BAPTISM FOR THE DEAD: A custom mentioned by Paul in I Cor. xv, 29. It probably consisted in the vicarious baptism of a living Christian for a catechumen who had died unbaptized, the latter being thereby accounted as baptized and so received into bliss. It is doubtful if the custom was ever widely prevalent and it seems soon to have died out in the Church, although kept alive by Marcionites, Montanists, and other heretics (cf. Chrysostom, Hom., xl, on I Cor.; Epiphanies, Hær., xxviii, 6). The sixth canon of the Synod of Hippo in 393 forbade the practise. It is observed by the Mormons at the present day.

Objection is made to this interpretation on the ground that Paul would not have referred to such a practise with even a tacit approval, and that the practise is in sheer contradiction to Paul’s doctrine of justification and baptism. Epiphanius, Calvin, Flacius, Estius, and others interpreted the Greek huper tōn nekrōn in the passage mentioned to mean “when about to die,” “on their death-bed.”

Another interpretation regards tōn nekrōn as referring to bodies, the baptism of which, on the supposition that they are mortal, would be useless.
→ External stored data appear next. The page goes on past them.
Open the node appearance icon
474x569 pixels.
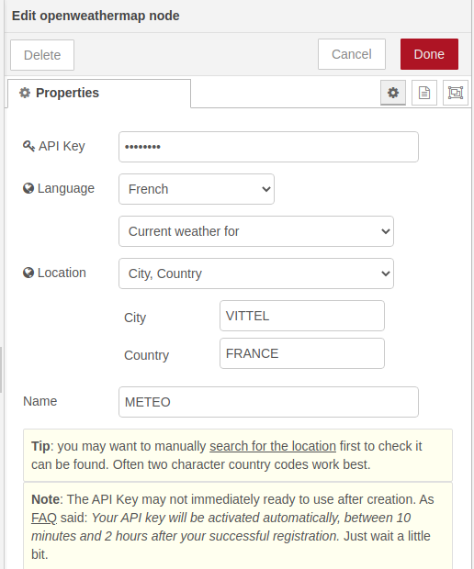click(x=456, y=93)
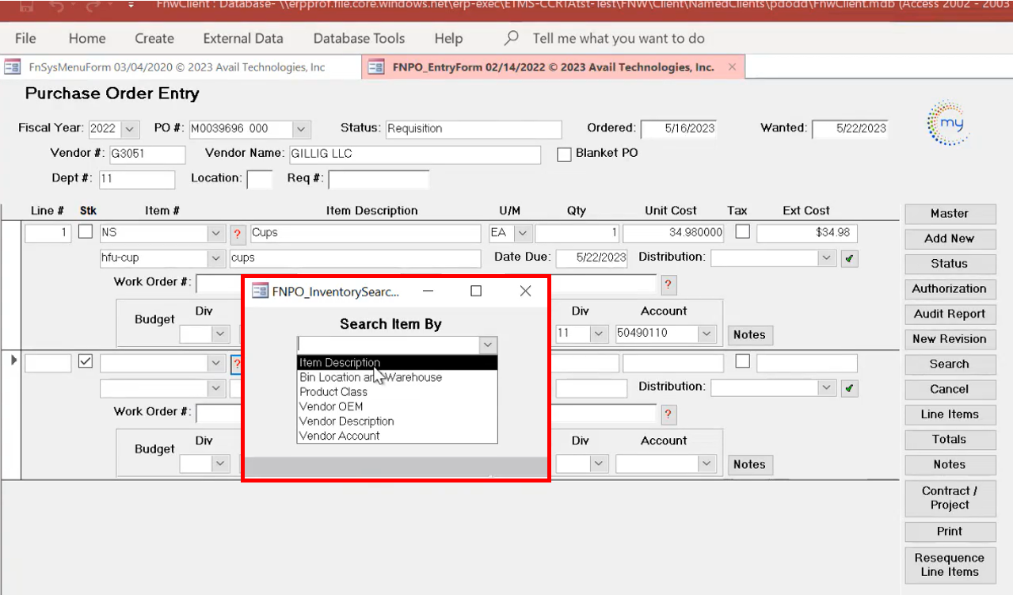
Task: Choose Vendor OEM from the search list
Action: click(331, 406)
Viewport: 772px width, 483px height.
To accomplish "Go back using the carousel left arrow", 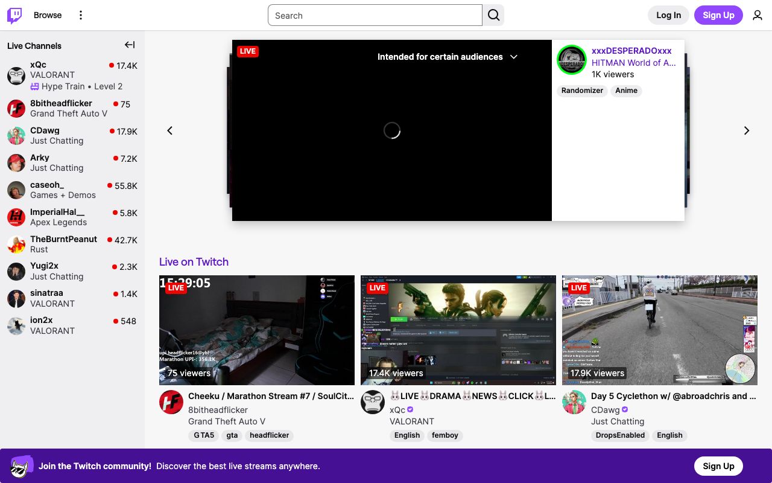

Another ingenious interpretation refers huper tōn nekrōn to the imminent danger of violent death at the hands of unbelieving persecutors incurred by those making a public profession of their faith in baptism. “What is the use of incurring such danger if there is to be no resurrection?"

Bibliography: R. J. Cooks, in Methodist Review, xlix (1889), 100; J. W. Horsley, in Newbery House Magazine, June, 1889; DB, i, 245; and the commentaries on I Cor. xv, 29.